--- BEGIN Source ---
You would think that the moment you’re able to, you’d pay retail price rather than wholesale in order to improve your bottom line, but the truth is, there’s a disconnect between when people would benefit from shopping wholesale and when they actually do.

Undoubtedly, the HARDEST change we make from hobbyist to entrepreneur is shifting from paying retail price to paying wholesale. You have to order more fabric than small business owners traditionally need as they enter the scaling phase in their business, so it feels more expensive than doing what they’ve been doing, which is simply cashflowing to buy only what is needed since you literally need every dollar you bring in to keep going. But if I told you that spending an extra $10 today will save you $30 tomorrow, would you do it? What if we added on 2 more zeros? The moment you have a quantifiable product that is routinely bringing in sales, it’s time to see what elements of your supply chain you can get at wholesale price simply by purchasing more material at a time. What’s great about some wholesale contracts, is that they give you better payment terms than you would get as a regular retail consumer. Net30 and even Net60 terms can mean the WORLD to you, and for them it’s just standard.
--- END Source ---
Your tasks:
(a) Answer these questions using the text on wholesale buying:
(i) What does the text call the hardest change in going from hobbyist to entrepreneur?
(ii) In the text's example, how much would spending an extra $10 today save tomorrow?
(iii) Which two payment terms does the text name?
(b) Write a continuation of the text on wholesale buying, picking up after its final sentence.
The listing later on the page is not needed for this work.
--- BEGIN Extracted information ---
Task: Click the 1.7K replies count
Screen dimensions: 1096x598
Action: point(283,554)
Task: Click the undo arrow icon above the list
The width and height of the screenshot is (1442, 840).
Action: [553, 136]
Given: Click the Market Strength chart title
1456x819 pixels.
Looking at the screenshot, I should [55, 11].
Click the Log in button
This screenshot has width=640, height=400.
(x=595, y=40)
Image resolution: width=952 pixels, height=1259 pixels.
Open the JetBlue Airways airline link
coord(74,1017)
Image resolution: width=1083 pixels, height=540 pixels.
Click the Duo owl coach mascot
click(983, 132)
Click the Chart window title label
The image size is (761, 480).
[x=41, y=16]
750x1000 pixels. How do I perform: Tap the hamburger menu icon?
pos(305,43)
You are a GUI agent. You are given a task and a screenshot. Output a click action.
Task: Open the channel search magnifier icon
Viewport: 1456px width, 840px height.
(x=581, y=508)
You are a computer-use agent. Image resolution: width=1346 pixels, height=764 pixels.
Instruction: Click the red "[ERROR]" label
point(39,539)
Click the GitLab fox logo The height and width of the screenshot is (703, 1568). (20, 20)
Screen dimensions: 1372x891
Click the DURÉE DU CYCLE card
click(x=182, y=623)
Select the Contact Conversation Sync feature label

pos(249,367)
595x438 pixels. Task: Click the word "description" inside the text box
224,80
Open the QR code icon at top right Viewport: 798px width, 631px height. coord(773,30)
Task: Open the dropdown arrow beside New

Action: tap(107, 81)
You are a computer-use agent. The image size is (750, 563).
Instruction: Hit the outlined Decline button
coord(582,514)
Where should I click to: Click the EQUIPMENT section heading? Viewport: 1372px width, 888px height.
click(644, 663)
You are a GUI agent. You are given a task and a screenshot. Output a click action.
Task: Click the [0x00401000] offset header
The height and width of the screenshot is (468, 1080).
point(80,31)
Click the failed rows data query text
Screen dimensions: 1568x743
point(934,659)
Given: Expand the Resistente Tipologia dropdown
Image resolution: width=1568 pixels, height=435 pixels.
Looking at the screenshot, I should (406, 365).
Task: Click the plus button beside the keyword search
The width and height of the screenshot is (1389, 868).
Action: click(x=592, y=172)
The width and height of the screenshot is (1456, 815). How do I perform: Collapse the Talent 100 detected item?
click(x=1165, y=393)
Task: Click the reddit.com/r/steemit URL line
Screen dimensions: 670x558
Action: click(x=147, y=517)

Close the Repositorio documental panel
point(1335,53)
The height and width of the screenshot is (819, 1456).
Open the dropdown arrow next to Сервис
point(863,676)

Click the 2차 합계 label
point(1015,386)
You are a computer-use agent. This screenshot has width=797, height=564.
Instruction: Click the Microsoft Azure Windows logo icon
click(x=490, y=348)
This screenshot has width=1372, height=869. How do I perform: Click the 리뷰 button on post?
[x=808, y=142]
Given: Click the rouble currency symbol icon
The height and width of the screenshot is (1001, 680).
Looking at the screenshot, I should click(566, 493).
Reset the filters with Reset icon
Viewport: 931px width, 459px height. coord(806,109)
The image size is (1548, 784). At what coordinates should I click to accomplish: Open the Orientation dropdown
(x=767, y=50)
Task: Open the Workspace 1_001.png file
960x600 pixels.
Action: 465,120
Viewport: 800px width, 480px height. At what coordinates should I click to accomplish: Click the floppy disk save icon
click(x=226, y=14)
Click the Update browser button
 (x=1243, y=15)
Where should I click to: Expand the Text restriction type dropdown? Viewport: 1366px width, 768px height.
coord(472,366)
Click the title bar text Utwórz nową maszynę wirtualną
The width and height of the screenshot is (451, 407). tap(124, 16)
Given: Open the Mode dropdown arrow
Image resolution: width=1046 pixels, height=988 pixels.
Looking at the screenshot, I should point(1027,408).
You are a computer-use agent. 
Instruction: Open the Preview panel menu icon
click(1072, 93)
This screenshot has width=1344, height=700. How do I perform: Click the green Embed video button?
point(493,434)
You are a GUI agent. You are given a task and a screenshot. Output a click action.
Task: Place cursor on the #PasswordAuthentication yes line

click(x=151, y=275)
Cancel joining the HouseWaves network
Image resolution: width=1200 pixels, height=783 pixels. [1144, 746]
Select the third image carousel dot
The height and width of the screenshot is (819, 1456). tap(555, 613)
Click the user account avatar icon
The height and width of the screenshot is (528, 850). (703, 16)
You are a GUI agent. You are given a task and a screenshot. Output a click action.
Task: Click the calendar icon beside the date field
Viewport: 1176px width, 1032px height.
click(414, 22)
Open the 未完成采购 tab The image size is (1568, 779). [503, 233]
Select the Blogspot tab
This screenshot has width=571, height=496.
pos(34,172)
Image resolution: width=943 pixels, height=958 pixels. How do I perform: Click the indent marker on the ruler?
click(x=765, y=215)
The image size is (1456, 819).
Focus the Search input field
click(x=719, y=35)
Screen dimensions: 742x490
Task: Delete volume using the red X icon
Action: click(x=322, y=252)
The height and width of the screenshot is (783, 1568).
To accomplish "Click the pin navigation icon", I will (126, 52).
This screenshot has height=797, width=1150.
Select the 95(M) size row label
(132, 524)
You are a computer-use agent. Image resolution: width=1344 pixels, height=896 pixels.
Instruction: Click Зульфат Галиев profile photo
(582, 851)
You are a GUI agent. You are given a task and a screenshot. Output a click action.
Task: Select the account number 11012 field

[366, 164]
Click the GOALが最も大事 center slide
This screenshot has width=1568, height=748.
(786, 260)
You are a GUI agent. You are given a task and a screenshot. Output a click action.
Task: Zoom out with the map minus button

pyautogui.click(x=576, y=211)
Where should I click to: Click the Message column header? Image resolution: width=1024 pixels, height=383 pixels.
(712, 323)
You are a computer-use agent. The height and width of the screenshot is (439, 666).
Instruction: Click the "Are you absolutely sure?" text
--- END Extracted information ---
Expected answers:
(a)
(i) Shifting from paying retail price to paying wholesale.
(ii) $30.
(iii) Net30 and Net60.

(b)
I think so often, small business owners don’t actually take themselves seriously, and think they have to be ‘more successful’ before they can leverage wholesale relationships, and inadvertently waste so much time that they could’ve been increasing their bottom line just by putting in one phone call or filling out one form. We’ve created wholesale relationships with fabric dealers just by committing to buying an entire bolt of fabric, and in turn have saved thousands of dollars by locking in wholesale prices even on minimum yardage just because we would buy a lot from one dealer overall. Fabric buying is sort of like being loyal to one particular airline - find what you love and commit, then go to them every time to see if they can’t maybe find you what you’re looking for even if they don’t have it. The reward is usually worth the loyalty, rather than relying on a big box store to have what you need.